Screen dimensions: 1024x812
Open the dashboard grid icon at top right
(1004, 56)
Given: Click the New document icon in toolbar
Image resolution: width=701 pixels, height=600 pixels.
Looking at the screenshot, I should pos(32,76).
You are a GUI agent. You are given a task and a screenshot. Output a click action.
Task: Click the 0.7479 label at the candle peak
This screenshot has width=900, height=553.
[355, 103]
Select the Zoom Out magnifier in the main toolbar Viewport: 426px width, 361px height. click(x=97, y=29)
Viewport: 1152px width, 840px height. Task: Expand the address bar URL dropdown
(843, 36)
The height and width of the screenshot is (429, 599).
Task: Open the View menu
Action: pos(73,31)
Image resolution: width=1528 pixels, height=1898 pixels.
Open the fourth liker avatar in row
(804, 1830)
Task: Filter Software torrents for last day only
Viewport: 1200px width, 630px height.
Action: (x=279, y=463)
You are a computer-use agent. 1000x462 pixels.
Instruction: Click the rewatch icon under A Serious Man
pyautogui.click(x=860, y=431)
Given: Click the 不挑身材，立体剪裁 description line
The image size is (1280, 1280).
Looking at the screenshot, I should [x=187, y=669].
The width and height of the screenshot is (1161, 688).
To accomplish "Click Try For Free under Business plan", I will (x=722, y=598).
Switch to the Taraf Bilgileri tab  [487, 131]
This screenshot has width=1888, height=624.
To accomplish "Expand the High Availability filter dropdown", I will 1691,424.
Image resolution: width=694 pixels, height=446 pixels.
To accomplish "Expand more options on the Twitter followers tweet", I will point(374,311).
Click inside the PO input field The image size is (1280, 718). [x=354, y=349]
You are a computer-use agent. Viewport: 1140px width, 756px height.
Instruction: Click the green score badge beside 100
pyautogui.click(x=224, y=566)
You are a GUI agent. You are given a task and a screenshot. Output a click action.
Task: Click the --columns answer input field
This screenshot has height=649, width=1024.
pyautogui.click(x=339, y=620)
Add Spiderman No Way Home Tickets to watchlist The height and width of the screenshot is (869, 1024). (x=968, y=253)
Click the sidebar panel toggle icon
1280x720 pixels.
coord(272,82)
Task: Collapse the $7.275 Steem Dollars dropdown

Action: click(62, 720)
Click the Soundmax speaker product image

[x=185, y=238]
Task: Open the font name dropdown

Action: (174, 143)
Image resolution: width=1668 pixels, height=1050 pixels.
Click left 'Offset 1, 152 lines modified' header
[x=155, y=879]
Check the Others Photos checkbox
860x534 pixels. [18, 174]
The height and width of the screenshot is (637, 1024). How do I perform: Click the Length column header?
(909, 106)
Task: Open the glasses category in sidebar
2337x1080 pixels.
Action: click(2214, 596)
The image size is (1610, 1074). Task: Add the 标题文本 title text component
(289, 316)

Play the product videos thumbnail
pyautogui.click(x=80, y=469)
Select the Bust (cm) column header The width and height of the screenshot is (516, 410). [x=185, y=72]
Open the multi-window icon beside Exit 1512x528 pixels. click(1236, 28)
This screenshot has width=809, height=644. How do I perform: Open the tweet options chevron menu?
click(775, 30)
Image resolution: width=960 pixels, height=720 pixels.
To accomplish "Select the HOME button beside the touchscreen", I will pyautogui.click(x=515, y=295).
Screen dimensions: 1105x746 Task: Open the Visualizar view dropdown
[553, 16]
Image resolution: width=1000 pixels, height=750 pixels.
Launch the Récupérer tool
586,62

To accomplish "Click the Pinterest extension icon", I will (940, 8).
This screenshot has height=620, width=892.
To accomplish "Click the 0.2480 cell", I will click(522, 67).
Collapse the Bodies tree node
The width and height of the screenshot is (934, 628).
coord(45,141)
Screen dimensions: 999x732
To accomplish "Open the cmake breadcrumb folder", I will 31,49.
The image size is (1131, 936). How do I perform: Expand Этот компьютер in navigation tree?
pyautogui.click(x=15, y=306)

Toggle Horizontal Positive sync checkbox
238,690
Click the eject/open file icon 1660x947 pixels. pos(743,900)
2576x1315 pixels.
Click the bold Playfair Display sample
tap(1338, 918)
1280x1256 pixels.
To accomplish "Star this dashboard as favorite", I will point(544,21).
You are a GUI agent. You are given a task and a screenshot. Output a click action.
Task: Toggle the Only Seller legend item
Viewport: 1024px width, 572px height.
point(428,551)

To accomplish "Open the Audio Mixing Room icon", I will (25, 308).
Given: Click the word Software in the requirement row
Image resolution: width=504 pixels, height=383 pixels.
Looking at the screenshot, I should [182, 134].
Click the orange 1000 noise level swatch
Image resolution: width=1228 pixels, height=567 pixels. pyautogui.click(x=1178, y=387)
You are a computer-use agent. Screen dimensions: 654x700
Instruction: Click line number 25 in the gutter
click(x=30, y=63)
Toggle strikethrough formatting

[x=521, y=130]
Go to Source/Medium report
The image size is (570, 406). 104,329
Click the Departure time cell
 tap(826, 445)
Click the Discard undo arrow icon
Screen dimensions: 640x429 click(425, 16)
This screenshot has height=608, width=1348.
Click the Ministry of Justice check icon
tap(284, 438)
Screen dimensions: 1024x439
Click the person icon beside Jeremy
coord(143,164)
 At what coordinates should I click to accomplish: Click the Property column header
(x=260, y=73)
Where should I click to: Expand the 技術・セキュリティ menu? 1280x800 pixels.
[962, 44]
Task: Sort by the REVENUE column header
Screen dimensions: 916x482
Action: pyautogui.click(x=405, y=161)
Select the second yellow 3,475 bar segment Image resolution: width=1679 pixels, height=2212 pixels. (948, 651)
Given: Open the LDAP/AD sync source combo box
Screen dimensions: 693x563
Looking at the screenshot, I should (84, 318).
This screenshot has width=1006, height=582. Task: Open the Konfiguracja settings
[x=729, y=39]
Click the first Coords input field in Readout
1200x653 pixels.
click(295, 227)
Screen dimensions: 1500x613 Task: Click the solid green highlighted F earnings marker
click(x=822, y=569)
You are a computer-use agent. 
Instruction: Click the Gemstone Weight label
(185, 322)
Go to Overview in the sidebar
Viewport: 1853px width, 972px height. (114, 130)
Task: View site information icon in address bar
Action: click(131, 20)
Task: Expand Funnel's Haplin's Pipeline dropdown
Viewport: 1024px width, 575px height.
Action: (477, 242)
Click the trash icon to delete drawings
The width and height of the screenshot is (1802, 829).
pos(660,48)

> _TASK TO COMPLETE_
Show me all lines in the records that contain "computer".

> _EXERCISE OUTPUT_
You are a computer-use agent. 1000x462 pixels.
You are a computer-use agent. Viewport: 1140px width, 756px height.
You are a computer-use agent. Screen dimensions: 654x700
You are a computer-use agent. 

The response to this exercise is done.